# Aim of the exercise:
Repeat the entries below exactly and in full.

# Information provided:
--- START ---

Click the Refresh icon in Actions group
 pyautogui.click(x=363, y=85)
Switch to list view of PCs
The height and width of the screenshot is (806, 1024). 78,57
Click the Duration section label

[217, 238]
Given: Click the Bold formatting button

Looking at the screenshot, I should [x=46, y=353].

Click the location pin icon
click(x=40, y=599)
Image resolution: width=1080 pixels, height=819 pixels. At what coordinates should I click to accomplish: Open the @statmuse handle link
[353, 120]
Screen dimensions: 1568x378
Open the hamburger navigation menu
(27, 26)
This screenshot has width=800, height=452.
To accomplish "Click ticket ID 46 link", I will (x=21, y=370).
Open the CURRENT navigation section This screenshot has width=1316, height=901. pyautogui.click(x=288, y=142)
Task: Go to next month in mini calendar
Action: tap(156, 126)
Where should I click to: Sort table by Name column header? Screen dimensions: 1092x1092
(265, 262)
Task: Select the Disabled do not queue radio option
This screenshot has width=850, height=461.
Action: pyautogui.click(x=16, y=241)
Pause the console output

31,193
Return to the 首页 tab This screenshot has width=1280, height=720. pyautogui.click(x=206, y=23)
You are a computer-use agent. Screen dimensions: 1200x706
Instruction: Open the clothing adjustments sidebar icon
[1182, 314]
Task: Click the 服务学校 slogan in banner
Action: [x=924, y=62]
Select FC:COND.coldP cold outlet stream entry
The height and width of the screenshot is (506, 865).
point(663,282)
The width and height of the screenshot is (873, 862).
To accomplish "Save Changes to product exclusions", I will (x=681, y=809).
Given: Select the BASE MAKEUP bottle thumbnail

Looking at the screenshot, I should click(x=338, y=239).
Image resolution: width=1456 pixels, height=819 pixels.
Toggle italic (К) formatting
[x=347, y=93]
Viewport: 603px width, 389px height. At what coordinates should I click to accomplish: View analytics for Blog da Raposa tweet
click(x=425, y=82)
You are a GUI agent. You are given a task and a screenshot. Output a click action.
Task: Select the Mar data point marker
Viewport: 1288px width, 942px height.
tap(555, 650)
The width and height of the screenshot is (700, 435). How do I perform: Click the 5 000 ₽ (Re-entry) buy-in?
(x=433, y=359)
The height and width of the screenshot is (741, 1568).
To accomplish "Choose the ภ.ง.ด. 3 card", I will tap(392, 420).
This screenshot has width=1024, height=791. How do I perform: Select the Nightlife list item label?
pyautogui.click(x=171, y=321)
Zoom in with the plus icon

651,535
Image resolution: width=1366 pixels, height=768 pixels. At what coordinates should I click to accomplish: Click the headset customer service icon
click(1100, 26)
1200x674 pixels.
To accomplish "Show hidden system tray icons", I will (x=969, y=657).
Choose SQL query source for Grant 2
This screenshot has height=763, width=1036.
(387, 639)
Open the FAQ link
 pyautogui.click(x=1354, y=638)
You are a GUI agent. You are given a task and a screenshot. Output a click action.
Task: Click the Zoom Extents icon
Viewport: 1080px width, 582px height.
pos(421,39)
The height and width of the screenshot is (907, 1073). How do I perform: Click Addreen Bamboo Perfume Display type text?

--- END ---

# Answer to the exercise:
Click the Refresh icon in Actions group
 pyautogui.click(x=363, y=85)
Switch to list view of PCs
The height and width of the screenshot is (806, 1024). 78,57
Click the Duration section label

[217, 238]
Given: Click the Bold formatting button

Looking at the screenshot, I should [x=46, y=353].

Click the location pin icon
click(x=40, y=599)
Image resolution: width=1080 pixels, height=819 pixels. At what coordinates should I click to accomplish: Open the @statmuse handle link
[353, 120]
Screen dimensions: 1568x378
Open the hamburger navigation menu
(27, 26)
This screenshot has width=800, height=452.
To accomplish "Click ticket ID 46 link", I will (x=21, y=370).
Open the CURRENT navigation section This screenshot has width=1316, height=901. pyautogui.click(x=288, y=142)
Task: Go to next month in mini calendar
Action: tap(156, 126)
Where should I click to: Sort table by Name column header? Screen dimensions: 1092x1092
(265, 262)
Task: Select the Disabled do not queue radio option
This screenshot has width=850, height=461.
Action: pyautogui.click(x=16, y=241)
Pause the console output

31,193
Return to the 首页 tab This screenshot has width=1280, height=720. pyautogui.click(x=206, y=23)
You are a computer-use agent. Screen dimensions: 1200x706
Instruction: Open the clothing adjustments sidebar icon
[1182, 314]
Task: Click the 服务学校 slogan in banner
Action: [x=924, y=62]
Select FC:COND.coldP cold outlet stream entry
The height and width of the screenshot is (506, 865).
point(663,282)
The width and height of the screenshot is (873, 862).
To accomplish "Save Changes to product exclusions", I will (x=681, y=809).
Given: Select the BASE MAKEUP bottle thumbnail

Looking at the screenshot, I should click(x=338, y=239).
Image resolution: width=1456 pixels, height=819 pixels.
Toggle italic (К) formatting
[x=347, y=93]
Viewport: 603px width, 389px height. At what coordinates should I click to accomplish: View analytics for Blog da Raposa tweet
click(x=425, y=82)
You are a GUI agent. You are given a task and a screenshot. Output a click action.
Task: Select the Mar data point marker
Viewport: 1288px width, 942px height.
tap(555, 650)
The width and height of the screenshot is (700, 435). How do I perform: Click the 5 000 ₽ (Re-entry) buy-in?
(x=433, y=359)
The height and width of the screenshot is (741, 1568).
To accomplish "Choose the ภ.ง.ด. 3 card", I will tap(392, 420).
This screenshot has width=1024, height=791. How do I perform: Select the Nightlife list item label?
pyautogui.click(x=171, y=321)
Zoom in with the plus icon

651,535
Image resolution: width=1366 pixels, height=768 pixels. At what coordinates should I click to accomplish: Click the headset customer service icon
click(1100, 26)
1200x674 pixels.
To accomplish "Show hidden system tray icons", I will (x=969, y=657).
Choose SQL query source for Grant 2
This screenshot has height=763, width=1036.
(387, 639)
Open the FAQ link
 pyautogui.click(x=1354, y=638)
You are a GUI agent. You are given a task and a screenshot. Output a click action.
Task: Click the Zoom Extents icon
Viewport: 1080px width, 582px height.
pos(421,39)
The height and width of the screenshot is (907, 1073). How do I perform: Click Addreen Bamboo Perfume Display type text?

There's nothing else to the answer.